While I'm not planning on becoming the next new stop-motion animator, I did get the opportunity to experience the process this past weekend at the second annual Design Family Reunion in Santa Fe, New Mexico. What I learned had less to do about creativity, but more about patience, planning and perseverance. 

It's only a seven second film, but it took at least one hour to conceive and plan and shoot then render this "draft" of a movie. My guess to make this clip "perfect," it would take me a full day…which I would gladly sign up for.

I was able to work under the tutelage of the amazing illustrator Chis Sickles of Rednose Studio. His process is not traditionally stop motion, rather no motion at all. However, his style is captured using photography of meticulously manufactured characters, very much like those stop motion film models. Think the forthcoming movie, The Box Trolls, or Wes Anderson's Fantastic Mr. Fox. 

With such gorgeously modeled characters in our palette to work with, all of the focus was on the process of creating the stop motion clip. Planning a concept was the easy part. Executing the concept was the tedious learning lesson of what ultimately is lost in the creative process today – patience. 
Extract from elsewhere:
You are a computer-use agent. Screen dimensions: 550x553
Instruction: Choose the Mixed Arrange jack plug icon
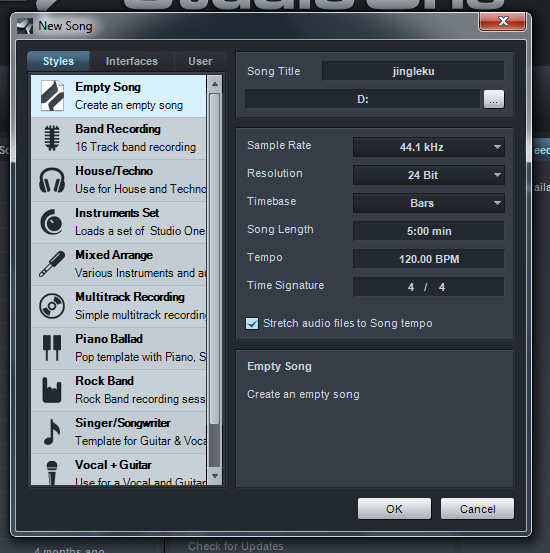click(52, 264)
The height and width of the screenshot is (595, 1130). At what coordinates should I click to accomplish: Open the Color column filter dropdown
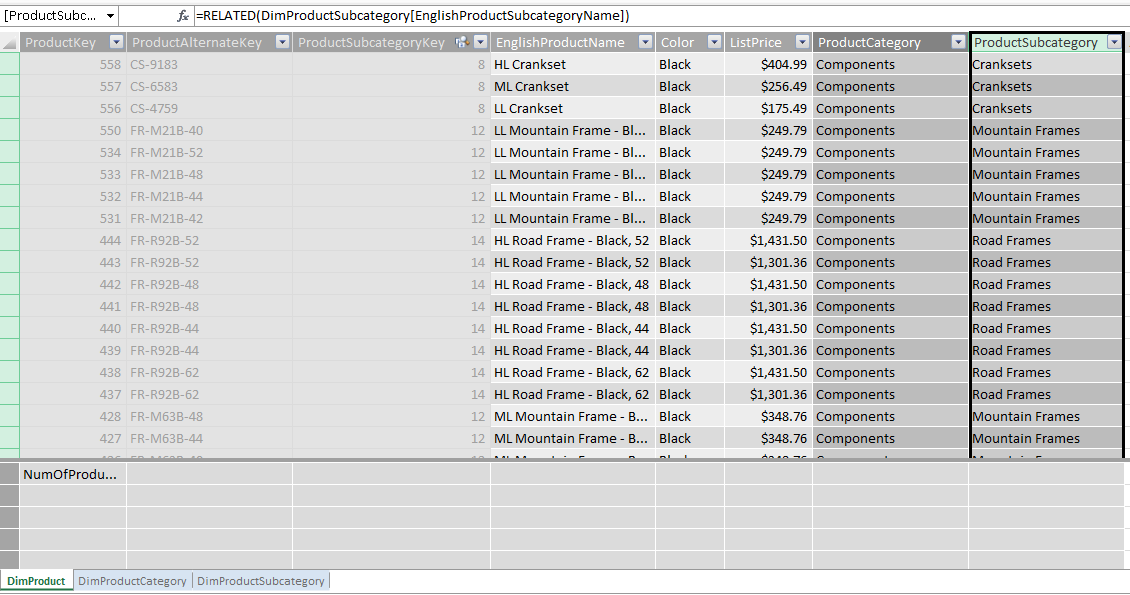tap(713, 42)
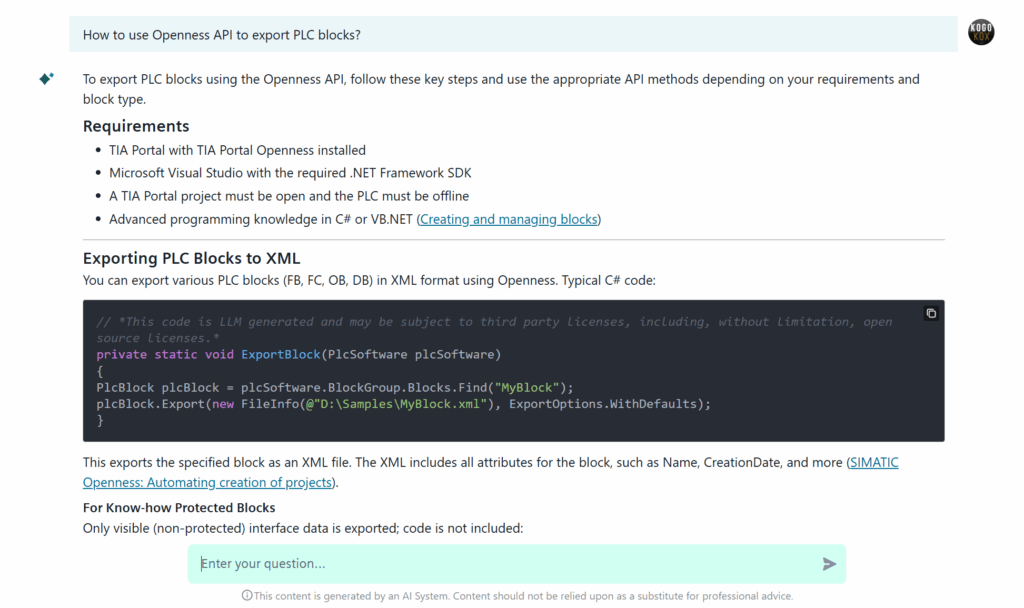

In our highly digitally influenced communications world of today, the idea of patience is lost. On both ends of the client/agency relationship. What should be embraced from both sides is the idea that a little patience can be the ingredient to more effective communications. I understand that "first to market" is a key ingredient to winning in the said marketplace, but "last to communication strategy and execution" deflates a would-be winning campaign.

What we all can do to add a little patience and planning to our jobs to make our creative output stronger and more effective.